They look nice nut could you compare any cheaper decoy to the full curl. And of course they hold up when you slot bag and cover the heads. All decoys hold up like iron when they are well cared for. Its when you abuse stuff that you figure out what it worth. But for those who are willing to pay great for Paul.


----------



## Honker Guide (Mar 15, 2007)

Jewish Mallard said:


> As stated Honker Guide,they are great just not needed to kill ducks as the others work as well.


I have to agree with you to a point. As I pointed out, if you are not anal about finishing more ducks to 5 ft. off the water in a backwing, then most any decoy will do. I have hunted over every brand of decoy out there including the ones that cost $500/doz. If you are always on the X, know how to hide, and when to call, you will kill plenty of ducks over other decoys. I never intended these decoys to be a huge volume seller, rather, a decoy for those few that wanted an edge. There are too many costly features on the Full Curls to make them cheap enough to compete with the Big volume decoy makers. They have their huge nitch and we have our little nitch.

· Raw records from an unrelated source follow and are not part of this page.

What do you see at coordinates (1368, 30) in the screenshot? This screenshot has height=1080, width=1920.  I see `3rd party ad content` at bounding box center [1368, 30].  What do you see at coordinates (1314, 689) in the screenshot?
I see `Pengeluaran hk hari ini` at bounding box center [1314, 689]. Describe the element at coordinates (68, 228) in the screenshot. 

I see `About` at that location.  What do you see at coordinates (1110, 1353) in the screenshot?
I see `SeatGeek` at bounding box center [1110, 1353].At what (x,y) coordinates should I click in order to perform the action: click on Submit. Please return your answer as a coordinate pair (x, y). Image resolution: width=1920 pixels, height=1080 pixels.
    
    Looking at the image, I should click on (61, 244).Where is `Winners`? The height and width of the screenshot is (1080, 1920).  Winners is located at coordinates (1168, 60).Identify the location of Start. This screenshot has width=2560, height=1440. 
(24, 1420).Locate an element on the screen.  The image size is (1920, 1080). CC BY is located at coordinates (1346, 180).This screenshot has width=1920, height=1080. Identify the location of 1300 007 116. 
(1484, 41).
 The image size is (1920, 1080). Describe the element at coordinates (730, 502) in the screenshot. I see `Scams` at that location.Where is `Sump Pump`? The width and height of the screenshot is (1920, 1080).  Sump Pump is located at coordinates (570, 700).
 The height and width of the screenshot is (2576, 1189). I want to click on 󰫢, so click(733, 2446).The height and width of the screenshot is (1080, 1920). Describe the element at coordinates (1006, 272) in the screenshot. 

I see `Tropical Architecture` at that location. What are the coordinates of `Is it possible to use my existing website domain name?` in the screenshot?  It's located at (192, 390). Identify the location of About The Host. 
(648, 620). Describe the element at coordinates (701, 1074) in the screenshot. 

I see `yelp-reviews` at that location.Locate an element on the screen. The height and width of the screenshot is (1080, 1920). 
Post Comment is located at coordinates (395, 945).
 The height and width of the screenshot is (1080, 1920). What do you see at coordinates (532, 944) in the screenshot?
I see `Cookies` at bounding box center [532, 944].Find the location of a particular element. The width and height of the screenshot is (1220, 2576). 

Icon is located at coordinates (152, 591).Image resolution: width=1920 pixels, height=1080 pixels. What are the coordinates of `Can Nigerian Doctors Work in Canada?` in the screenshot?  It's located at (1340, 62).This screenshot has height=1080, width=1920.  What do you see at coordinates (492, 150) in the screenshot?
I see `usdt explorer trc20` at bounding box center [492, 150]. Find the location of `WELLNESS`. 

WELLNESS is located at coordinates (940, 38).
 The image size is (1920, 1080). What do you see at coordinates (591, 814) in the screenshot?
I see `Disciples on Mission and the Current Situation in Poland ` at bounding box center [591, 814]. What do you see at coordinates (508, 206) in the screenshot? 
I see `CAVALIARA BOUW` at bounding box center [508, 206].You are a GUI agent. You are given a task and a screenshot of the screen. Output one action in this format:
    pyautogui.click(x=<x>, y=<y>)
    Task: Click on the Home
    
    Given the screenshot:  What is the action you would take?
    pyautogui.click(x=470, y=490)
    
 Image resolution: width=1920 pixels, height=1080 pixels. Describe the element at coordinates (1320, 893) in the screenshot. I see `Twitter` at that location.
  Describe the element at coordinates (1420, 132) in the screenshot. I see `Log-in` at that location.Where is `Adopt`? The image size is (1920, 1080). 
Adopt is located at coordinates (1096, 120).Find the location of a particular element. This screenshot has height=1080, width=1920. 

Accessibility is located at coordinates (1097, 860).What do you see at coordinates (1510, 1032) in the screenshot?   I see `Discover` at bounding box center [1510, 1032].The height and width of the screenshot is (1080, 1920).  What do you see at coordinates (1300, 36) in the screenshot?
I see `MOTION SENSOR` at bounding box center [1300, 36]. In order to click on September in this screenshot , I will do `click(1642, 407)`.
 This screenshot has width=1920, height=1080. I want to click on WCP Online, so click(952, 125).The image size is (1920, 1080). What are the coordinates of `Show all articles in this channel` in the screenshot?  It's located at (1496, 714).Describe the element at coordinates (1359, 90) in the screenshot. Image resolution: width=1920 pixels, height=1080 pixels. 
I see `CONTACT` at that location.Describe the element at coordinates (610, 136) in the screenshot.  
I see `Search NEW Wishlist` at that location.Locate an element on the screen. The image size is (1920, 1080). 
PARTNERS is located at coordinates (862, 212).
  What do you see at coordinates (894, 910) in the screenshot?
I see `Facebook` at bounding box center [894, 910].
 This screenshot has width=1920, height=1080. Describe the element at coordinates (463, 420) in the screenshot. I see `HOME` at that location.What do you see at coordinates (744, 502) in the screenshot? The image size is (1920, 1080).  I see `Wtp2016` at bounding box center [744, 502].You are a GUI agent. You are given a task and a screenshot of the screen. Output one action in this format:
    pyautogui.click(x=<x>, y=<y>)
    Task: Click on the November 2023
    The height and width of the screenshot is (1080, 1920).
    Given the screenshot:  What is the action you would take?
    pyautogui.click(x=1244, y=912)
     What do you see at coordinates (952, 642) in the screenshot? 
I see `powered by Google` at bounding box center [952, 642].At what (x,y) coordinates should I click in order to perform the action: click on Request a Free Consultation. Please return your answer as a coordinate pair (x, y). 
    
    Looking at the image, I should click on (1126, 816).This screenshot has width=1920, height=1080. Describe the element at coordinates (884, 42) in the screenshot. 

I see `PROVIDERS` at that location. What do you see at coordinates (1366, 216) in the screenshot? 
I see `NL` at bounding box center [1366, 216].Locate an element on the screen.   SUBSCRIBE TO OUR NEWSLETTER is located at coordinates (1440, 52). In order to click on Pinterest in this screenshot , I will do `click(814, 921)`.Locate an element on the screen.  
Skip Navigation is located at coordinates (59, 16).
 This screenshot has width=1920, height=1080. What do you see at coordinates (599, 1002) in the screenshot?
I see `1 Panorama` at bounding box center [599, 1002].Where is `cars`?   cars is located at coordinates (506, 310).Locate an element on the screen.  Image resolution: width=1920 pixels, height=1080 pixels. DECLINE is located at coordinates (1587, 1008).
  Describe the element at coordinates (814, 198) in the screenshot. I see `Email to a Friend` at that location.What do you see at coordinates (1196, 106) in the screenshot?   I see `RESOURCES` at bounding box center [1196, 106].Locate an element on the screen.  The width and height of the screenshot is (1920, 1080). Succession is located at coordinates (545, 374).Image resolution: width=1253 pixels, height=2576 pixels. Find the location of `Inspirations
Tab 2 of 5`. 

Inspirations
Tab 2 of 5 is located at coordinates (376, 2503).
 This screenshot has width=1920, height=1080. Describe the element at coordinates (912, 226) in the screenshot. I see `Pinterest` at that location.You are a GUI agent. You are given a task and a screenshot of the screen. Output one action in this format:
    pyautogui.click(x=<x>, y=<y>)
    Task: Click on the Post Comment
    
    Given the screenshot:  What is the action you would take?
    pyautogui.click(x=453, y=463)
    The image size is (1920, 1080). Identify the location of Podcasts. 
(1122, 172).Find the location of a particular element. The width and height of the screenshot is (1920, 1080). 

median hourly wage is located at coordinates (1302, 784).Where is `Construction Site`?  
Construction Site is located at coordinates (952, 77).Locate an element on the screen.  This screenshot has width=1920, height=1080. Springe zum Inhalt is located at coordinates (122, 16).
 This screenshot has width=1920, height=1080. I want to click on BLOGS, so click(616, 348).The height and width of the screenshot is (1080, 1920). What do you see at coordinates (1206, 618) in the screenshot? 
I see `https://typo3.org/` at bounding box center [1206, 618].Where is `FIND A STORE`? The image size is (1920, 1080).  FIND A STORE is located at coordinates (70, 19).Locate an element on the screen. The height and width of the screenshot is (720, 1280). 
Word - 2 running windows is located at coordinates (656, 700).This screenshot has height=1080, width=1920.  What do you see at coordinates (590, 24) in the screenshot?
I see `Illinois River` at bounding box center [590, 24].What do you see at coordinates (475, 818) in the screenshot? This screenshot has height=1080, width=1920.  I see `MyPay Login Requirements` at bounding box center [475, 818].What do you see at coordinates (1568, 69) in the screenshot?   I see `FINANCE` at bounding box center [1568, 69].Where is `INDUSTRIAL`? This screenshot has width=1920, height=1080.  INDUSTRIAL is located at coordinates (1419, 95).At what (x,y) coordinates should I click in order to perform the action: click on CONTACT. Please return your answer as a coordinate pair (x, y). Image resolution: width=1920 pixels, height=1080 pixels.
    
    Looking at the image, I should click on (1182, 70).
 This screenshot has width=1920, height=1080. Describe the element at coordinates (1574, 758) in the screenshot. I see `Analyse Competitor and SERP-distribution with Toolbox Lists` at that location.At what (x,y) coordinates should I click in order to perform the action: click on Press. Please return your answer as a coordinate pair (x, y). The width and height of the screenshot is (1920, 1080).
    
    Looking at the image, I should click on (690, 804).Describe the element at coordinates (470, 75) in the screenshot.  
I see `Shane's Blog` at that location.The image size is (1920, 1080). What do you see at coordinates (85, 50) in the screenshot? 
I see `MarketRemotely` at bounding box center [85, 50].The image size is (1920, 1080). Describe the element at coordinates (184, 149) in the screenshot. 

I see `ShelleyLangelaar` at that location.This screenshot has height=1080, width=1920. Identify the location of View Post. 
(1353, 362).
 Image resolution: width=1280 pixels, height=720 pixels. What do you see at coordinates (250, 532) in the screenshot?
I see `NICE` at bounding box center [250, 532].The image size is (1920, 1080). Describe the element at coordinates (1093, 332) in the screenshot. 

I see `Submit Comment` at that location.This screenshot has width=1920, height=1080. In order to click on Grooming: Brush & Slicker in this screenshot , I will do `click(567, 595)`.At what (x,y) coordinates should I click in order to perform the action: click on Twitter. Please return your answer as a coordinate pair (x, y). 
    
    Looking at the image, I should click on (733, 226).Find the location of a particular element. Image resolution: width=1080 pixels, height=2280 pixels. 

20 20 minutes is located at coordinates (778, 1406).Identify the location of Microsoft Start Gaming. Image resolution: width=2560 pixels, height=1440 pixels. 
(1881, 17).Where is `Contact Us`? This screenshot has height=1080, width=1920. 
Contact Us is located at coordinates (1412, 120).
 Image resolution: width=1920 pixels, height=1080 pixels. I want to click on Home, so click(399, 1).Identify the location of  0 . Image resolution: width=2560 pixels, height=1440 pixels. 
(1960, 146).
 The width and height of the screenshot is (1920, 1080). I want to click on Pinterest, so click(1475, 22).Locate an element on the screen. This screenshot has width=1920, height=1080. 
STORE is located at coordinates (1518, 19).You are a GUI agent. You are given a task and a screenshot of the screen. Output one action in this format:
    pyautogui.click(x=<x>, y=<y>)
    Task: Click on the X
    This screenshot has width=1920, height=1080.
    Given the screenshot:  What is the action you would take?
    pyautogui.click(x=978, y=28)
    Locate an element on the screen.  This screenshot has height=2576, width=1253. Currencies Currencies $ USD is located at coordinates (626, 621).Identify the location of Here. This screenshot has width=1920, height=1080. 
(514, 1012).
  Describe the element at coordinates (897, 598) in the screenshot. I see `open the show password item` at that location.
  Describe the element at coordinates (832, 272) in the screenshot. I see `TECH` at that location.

As far as their durability, you could throw them in a sack and the paint would wear as well or better than any decoy out there, no matter the cost. The flocking would be the same. But why would you spend that kind of money and not take care of them. Believe me when I tell you this, I never intended these decoys to be a high volume seller, just a step up for those that want something special in a decoy!!

Here is another point, the Full Curls were conceived as a result of needing to finish darn near every mallard that comes to my pond. We hunt it everyday and in order to do this, we need to get our ducks and get out of there as soon as we can... We also took into account that if we were in a competitive situation, we would need a decoy that would give us an edge. You may not need a decoy like the Full Curl in your situation and I can see where you guys in the midwest have more areas to hunt. But in our area, if you hunt any public areas where the hunters are elbow to elbow, it is nice to have an edge!!! Paul


----------